**Exercise text:**
Recent Advances in Clinical Trials of HCV Vaccines

Yongneng Luo, Limin Jiang, Zi'an Mao

Abstract


  Hepatitis C virus infects nearly 3% of the global population, and spreads to 3-4 million new people annually. HCV infection is a leading cause of liver cirrhosis, hepatocellular carcinoma, and end-stage liver diseases and causes liver-related death in more than 300,000 people each year. Unfortunately, there is currently no vaccine for HCV prevention (prophylactic vaccine) or treatment (therapeutic vaccine). Circulating HCV is genetically diverse, and therefore a broadly effective vaccine must target conserved T- and B-cell epitopes of the virus and induce strong cross-reactive CD4+/CD8+ T-cell and neutralizing antibody responses in preventing or clearing HCV infection. So far, a few of vaccine development approaches are successful and some of the HCV vaccine candidates have reached human clinical trials, including those modalities mainly based on recombinant proteins (envelope proteins and core protein subunit), synthetic peptides, DNA (plasmid) and viral vectors (virosome). Encouraging results were obtained for those HCV vaccine formulations consisting of prime-boost regimen involving a live recombinant viral vector vaccine alone or in combination with DNA or subunit vaccine. Among several other vaccine strategies under preclinical development, the most promising one is virus like particle based vaccine that will be moving into human studies soon.

[Stored data]

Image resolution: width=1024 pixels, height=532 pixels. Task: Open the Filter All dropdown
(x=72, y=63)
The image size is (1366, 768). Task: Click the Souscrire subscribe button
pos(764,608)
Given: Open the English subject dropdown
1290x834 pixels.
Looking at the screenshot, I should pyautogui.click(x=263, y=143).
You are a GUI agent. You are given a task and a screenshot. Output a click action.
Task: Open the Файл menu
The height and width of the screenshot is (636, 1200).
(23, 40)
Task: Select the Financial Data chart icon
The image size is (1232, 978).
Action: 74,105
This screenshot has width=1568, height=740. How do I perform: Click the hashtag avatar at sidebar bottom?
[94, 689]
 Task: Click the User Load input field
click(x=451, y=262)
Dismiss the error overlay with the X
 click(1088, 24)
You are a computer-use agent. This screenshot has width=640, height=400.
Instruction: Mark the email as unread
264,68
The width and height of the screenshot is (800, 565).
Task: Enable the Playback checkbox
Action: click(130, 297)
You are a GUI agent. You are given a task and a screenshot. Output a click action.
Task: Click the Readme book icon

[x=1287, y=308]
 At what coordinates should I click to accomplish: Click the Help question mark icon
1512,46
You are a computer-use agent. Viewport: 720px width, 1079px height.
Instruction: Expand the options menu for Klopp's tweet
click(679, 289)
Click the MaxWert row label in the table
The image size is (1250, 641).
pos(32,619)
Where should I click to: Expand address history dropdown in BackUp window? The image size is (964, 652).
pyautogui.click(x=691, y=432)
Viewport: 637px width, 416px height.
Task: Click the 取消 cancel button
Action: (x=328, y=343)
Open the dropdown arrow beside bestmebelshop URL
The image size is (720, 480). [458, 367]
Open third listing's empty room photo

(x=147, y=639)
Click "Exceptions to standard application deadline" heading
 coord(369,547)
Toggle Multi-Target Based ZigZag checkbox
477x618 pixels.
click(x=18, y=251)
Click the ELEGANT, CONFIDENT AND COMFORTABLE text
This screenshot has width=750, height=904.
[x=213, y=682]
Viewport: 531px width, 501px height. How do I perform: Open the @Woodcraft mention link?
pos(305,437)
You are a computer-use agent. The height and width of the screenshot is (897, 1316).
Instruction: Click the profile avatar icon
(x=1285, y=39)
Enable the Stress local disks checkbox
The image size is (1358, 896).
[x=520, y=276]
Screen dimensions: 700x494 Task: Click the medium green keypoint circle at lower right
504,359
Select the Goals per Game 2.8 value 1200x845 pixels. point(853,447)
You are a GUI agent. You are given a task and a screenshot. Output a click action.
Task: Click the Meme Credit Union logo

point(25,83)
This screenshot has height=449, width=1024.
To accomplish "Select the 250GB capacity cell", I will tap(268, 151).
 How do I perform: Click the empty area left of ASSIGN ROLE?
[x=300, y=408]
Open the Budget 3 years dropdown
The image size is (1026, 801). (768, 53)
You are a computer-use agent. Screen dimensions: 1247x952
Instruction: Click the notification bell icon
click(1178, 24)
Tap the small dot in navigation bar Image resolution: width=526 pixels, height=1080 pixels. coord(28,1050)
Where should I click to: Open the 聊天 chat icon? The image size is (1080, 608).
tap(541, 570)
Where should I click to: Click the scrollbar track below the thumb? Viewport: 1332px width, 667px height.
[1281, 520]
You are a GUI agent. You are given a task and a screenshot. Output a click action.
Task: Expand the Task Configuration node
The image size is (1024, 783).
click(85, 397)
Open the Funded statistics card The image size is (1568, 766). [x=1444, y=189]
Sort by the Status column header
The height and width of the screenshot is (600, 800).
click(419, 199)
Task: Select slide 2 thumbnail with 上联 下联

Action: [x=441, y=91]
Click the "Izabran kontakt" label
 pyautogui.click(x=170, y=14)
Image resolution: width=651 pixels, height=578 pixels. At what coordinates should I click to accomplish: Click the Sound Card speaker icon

**Problem to work on:** According to the HCV vaccine abstract, how many people each year die of liver-related causes due to HCV infection? None of the rows are needed for this exercise.

**Problem solution:** More than 300,000 people.